■ TASKS FOR THIS EXERCISE:
• A. According to the passage on Fly Like an Eagle, which record label released the album in Europe?
• B. Reproduce everything in the passage on Fly Like an Eagle from "Fly Like an Eagle is" down to "Records in Europe.".

■ PASSAGE:
>>>
Fly Like an Eagle is the ninth studio album by American rock band Steve Miller Band, released in May 1976 by Capitol Records in the United States, Canada and Japan and Mercury Records in Europe.

The album was a success, spawning three singles: the title track, "Take the Money and Run" and "Rock'n Me", and eventually receiving quadruple platinum certification from the RIAA.

Fly Like an Eagle was voted number 400 in the third edition of Colin Larkin's All Time Top 1000 Albums (2000). In 2012, the album was ranked number 445 on Rolling Stone magazine's list of "The 500 Greatest Albums of All Time."

The album remains a staple of rock and its singles remain in constant rotation on classic rock radio stations in the United States and worldwide.

Critical reception 

Stephen Thomas Erlewine in a retrospective review for AllMusic felt that "the focus brings about his strongest set of songs (both originals and covers), plus a detailed atmospheric production where everything fits." However, he said that "it still can sound fairly dated", but concluded the review by saying that "its best moments [...] are classics of the idiom." Rolling Stone voted it 1976's Best Album. Jay Cridlin of the Tampa Bay Times described "Dance, Dance, Dance" as "the best John Denver song John Denver never recorded".

Track listing 

* Contains a brief sample from Cheech & Chong's comedy routine "Championship Wrestling" (from Cheech & Chong's Wedding Album, 1974), inserted after the first verse. The sample includes the words "...c'mon, don't be nervous!"

Personnel

Steve Miller Band 
 Steve Miller – lead vocals, guitar, keyboards, sitar, ARP Odyssey (on tracks 1, 2, 10, 12), producer
 Lonnie Turner – bass (on all tracks but 12)
 Gary Mallaber – drums (on all tracks but 12)

Additional personnel 
 James Cotton – harmonica (on track 11)
 Curley Cooke – guitar (on track 12)
 Les Dudek – guitar (on track 12)
 Charles Calamise – bass (on track 12)
 Kenny Johnson – drums (on track 12)
 John McFee – dobro (on track 5)
 Joachim Young – B3 organ (on tracks 2 and 12)

Technical 
 John Palladino – executive producer
 Mike Fusaro – recording engineer
 Jim Gains – mastering
 Susan McCardle – photography
 David Stahl – photography

Quadraphonic and original editions 
A Quadraphonic mix of the album was available on the Quadraphonic 8-Track cartridge format (in which Track 1 - "Space Intro" is edited into "Fly Like an Eagle" as one track, and Track 6 - "Take the Money and Run" intro repeats twice).

On the U.K. original vinyl release "Space Intro" does not appear on track listing. A 40-second track called "Space Odyssey" segues into "Wild Mountain Honey".
<<<
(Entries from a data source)
>>>
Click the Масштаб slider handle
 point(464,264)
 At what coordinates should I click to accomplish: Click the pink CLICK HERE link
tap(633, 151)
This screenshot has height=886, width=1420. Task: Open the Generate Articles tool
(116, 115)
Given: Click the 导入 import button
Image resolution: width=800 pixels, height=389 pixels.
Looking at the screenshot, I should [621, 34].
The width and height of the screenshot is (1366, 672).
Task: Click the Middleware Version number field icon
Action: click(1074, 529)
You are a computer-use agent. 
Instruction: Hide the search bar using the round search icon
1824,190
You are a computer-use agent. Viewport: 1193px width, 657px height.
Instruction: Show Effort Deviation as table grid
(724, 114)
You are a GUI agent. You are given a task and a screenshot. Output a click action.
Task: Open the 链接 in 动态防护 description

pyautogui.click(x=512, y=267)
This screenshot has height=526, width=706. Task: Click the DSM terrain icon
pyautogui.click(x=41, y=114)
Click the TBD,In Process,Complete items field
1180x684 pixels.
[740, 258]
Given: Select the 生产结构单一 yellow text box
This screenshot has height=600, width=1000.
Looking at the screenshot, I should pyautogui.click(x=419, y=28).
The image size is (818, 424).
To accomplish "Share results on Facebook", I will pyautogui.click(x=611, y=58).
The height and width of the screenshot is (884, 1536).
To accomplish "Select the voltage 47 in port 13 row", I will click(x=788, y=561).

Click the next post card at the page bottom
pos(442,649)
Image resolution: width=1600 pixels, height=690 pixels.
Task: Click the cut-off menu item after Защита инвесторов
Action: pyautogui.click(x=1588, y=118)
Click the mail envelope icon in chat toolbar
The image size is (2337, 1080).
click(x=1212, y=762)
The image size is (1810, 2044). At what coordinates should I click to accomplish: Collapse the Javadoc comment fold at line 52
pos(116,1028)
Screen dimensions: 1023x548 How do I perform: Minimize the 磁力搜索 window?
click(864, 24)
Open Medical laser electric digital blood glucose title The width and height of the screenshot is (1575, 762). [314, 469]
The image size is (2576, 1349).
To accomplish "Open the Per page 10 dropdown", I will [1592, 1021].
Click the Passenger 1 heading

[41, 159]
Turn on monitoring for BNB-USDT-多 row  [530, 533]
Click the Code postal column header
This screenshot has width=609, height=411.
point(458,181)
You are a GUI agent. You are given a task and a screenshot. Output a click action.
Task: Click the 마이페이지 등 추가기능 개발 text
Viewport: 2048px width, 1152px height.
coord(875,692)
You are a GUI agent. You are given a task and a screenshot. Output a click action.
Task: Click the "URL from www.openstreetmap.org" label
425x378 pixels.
<<<
■ PROBLEM SOLUTIONS:
• A. Mercury Records

• B.
Fly Like an Eagle is the ninth studio album by American rock band Steve Miller Band, released in May 1976 by Capitol Records in the United States, Canada and Japan and Mercury Records in Europe.